Blockchain was invented by Satoshi Nakamoto in 2008 to serve as the public transaction ledger of the cryptocurrency bitcoin. Blockchain has slowly gained traction in the enterprise since its emergence 10 years ago. In fact, late last year we saw digital workplaces using blockchain to share data and collaborate securely.
Blockchain in the Mainstream
Some suggest that blockchain will become mainstream in 2019. Elizabeth White, CEO of White Company, a blockchain based financial services technology firm that operates an exchange/wallet service, a crypto merchant processor and a crypto loadable debit card, agrees that that while 2019 will be the year of mass adoption of blockchain, it will only be for a few key, impactful use cases.
The reality, she said, is that the majority of applications being considered for blockchain simply do not need the distributed, trustless ledger that it offers and can be run faster and better on traditional databases.
White cites the example of supply management, or provenance.
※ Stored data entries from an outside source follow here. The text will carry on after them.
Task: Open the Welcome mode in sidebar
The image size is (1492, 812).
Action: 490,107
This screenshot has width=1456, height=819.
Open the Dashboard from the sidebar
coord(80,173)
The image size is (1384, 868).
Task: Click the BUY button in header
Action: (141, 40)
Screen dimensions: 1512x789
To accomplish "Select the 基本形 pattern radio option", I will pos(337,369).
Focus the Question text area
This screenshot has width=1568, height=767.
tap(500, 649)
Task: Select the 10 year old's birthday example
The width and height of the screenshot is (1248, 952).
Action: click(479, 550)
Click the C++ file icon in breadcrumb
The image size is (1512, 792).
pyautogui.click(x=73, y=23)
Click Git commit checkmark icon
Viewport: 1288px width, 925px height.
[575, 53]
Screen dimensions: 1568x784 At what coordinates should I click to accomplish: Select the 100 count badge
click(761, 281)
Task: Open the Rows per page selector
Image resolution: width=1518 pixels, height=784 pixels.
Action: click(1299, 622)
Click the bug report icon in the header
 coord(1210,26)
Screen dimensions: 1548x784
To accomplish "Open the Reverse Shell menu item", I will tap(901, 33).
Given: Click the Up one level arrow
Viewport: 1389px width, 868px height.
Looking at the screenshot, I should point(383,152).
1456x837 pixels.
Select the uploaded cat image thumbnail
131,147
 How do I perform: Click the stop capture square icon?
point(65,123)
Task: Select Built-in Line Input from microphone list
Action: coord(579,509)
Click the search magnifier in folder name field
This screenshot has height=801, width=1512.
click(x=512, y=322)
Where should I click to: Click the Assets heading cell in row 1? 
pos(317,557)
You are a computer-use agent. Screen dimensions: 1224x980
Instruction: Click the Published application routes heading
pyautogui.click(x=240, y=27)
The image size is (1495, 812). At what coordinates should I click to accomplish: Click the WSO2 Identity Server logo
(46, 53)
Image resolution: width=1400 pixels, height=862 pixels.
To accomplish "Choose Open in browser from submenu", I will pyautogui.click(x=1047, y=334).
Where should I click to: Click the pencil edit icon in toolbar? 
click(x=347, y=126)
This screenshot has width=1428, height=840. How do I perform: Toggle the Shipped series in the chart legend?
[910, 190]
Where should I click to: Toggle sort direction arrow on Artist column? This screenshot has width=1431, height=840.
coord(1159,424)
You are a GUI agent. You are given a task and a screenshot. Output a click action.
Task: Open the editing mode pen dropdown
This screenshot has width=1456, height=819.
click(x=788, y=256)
A blockchain is not necessary for this use case because there is a narrow group of users needing access to the information and the most important aspect of that information is not the transfer, (which is what blockchain is good for) but rather the input (which blockchain does not solve).
“There are certainly applications of blockchain that touch on supply management as it relates to trade finance,” she said. “The prime use case of blockchain is trustless and automated payments, and leveraging that technology we are building systems for B2B payments that can serve as escrow or conditional payment protocols.”